The Corporate Transparency Act (CTA) represents a significant step toward curbing financial crime and enhancing national security by lifting the veil of secrecy shrouding U.S. company ownership. Among other aspects of the law, Beneficial Ownership Information (BOI) reporting requirements will empower law enforcement and foster a more transparent business environment.

 

For decades, a veil of anonymity shrouded the ownership structures of American businesses. This lack of transparency facilitated illicit activities like money laundering, tax evasion, and criminal enterprise concealment. However, in 2021, the tides turned with the landmark passage of the Corporate Transparency Act (CTA). This legislation is a game-changer, ushering in a new era of transparency by requiring companies to disclose their Beneficial Ownership Information (BOI) to the U.S. government. Let's delve into the CTA's intricacies and understand what BOI reporting entails.

 

The CTA casts a wide net, encompassing several types of entities within its purview:

  • Domestic corporations and LLCs formed under the laws of any U.S. state or territory are subject to BOI reporting.
  • Foreign companies registered to do business in the U.S., including entities incorporated abroad but operating in the U.S.
  • Certain trusts and charitable organizations also fall under the CTA's umbrella.

 

For each beneficial owner, the CTA mandates companies to report the following:

  • Legal name
  • Date of birth
  • Residential address
  • An identifying number from a government-issued document like a driver's license or passport, complete with a scan or digital image of the identifying document used for verification

 

The CTA's BOI reporting requirements officially kicked in on January 1, 2024. Existing companies have until January 1, 2025 to file their reports, while newly formed entities must do so within 90 days of formation. The Financial Crimes Enforcement Network (FinCEN) is responsible for administering the BOI reporting system and maintaining the national database. (There is also a Small Entity Compliance Guide available online.)

 

Your initial filing must be submitted to FinCEN no later than January 1, 2025 and must list all of your Beneficial Owners and either provide the required information or their FinCEN IDs if they obtain them. To identify your beneficial owners, you must review your ledgers for any individual who may, directly or indirectly, own a 25% or more ownership interest in the business; and all individuals who exercise substantial control over your company. 

 

You have an obligation to ensure that your FinCEN form is kept up to date for any changes to the beneficial ownership of the company.
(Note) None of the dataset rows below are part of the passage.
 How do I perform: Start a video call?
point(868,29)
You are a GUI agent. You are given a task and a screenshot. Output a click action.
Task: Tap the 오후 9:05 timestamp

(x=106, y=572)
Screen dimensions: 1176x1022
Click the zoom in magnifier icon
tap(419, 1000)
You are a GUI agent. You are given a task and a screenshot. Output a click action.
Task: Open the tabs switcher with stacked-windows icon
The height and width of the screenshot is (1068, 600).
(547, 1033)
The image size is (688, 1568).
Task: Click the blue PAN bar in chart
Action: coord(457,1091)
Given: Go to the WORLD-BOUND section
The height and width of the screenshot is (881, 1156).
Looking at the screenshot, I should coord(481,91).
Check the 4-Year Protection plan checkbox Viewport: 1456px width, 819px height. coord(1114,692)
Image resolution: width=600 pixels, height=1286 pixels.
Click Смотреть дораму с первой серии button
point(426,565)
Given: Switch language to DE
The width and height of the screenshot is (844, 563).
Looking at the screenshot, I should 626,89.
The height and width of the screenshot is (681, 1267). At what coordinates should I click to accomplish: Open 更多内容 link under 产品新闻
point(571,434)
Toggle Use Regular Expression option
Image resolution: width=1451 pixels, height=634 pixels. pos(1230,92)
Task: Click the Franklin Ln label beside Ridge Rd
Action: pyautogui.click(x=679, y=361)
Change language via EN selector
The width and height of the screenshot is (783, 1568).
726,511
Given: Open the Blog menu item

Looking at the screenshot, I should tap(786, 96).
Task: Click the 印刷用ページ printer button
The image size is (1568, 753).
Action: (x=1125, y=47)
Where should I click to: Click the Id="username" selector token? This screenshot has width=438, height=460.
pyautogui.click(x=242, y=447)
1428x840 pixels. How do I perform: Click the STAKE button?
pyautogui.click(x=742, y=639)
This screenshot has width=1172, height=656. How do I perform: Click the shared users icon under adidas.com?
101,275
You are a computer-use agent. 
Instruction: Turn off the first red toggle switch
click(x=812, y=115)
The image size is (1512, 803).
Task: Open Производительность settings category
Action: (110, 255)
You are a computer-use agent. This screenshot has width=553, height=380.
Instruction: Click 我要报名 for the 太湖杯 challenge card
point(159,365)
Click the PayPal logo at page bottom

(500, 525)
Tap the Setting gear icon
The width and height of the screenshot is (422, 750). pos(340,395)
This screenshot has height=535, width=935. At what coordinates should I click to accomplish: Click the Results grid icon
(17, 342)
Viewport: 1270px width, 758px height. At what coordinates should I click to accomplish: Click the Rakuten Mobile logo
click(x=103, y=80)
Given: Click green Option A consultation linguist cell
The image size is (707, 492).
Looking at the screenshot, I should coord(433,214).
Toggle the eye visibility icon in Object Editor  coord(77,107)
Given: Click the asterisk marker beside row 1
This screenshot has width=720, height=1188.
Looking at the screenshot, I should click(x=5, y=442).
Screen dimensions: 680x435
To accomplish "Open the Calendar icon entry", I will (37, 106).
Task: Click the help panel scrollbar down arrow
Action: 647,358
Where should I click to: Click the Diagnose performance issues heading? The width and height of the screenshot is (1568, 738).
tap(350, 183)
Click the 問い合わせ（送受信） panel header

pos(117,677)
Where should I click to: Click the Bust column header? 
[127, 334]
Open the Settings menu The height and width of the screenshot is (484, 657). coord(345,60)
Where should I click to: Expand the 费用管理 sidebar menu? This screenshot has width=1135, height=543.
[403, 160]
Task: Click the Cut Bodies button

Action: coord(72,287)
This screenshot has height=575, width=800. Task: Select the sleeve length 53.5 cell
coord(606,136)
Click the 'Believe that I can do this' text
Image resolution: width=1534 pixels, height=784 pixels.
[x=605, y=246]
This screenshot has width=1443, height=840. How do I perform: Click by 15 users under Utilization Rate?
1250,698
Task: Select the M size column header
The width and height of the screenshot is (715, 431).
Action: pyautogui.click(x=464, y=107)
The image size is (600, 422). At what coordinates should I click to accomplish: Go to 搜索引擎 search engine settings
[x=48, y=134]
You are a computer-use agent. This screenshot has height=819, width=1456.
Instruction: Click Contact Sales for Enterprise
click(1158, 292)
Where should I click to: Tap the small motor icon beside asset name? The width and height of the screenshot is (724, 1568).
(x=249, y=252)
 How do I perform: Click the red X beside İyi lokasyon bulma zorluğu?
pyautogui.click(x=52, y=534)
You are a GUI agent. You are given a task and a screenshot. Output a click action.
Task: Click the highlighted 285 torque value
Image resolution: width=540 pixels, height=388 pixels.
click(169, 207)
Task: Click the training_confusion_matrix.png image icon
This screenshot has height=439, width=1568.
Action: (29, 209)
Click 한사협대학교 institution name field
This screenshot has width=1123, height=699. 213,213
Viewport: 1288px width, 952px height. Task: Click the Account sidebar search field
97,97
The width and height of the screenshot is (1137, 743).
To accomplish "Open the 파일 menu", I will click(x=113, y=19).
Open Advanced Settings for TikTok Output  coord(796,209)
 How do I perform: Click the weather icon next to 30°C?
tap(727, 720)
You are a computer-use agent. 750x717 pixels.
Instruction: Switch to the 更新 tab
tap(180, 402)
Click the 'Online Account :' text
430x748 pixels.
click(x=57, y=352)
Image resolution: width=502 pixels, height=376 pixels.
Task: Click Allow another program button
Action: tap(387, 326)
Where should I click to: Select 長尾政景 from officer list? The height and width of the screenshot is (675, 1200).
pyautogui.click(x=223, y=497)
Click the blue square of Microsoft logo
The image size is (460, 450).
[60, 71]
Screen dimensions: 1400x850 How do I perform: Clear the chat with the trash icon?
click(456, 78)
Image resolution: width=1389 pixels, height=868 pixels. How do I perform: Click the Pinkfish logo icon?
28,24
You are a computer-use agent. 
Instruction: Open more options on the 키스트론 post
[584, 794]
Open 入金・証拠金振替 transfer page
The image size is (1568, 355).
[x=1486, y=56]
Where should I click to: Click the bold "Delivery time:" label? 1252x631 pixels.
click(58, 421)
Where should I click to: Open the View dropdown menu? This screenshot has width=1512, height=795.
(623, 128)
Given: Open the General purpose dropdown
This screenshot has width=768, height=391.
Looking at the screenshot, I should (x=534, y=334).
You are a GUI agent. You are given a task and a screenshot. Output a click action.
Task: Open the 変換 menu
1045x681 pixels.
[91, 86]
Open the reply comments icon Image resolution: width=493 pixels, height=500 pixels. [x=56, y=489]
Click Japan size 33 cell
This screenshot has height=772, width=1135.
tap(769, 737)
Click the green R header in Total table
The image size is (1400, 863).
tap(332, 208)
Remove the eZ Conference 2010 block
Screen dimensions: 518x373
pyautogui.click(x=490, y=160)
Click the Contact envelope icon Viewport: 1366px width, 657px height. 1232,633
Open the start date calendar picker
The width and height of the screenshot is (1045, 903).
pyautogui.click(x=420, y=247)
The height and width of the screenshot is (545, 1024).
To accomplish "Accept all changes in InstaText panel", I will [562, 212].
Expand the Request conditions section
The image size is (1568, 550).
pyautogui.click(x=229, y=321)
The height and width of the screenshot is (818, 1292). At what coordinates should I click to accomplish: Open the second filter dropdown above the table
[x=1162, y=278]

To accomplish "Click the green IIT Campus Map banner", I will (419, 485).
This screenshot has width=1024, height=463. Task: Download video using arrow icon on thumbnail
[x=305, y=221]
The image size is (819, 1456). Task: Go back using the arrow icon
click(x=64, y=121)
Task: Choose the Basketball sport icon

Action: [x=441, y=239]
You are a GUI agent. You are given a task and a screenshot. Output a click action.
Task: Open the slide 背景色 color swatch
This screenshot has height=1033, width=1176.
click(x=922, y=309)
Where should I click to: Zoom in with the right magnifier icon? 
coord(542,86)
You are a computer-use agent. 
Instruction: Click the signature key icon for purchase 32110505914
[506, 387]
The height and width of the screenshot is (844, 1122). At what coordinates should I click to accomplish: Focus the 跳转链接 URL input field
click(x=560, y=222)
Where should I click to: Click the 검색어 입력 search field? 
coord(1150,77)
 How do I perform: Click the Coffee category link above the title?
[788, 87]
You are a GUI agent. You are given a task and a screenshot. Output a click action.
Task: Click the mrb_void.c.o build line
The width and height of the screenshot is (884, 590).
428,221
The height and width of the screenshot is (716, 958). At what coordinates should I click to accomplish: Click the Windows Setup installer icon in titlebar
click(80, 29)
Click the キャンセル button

After your initial filing is submitted, all changes to the information must be filed within 30 days of their occurrence.

 

While the CTA mandates BOI reporting, public access to this information is restricted. Law enforcement agencies, financial institutions, and certain government officials have authorized access for legitimate investigative purposes. However, the general public's access is limited to basic company information, while beneficial owner data remains largely shielded. This protects legitimate business interests and individual privacy concerns.

 

The core objective of the CTA is to combat financial crime and national security threats by shedding light on who truly controls and benefits from U.S. companies. Often, shell companies and complex ownership structures are used to mask illicit activities. The CTA equips law enforcement with a vital tool in the form of a national database containing verified BOI of domestic and foreign entities registered to do business in the U.S. With access to this information, authorities can track down criminal actors, prevent tax evasion, and enhance national security.

 

This article provides a broad overview of the CTA and BOI reporting and should not be relied upon as compliance advice. For specific details and compliance instructions, please refer to FinCEN's official resources and consult with legal professionals.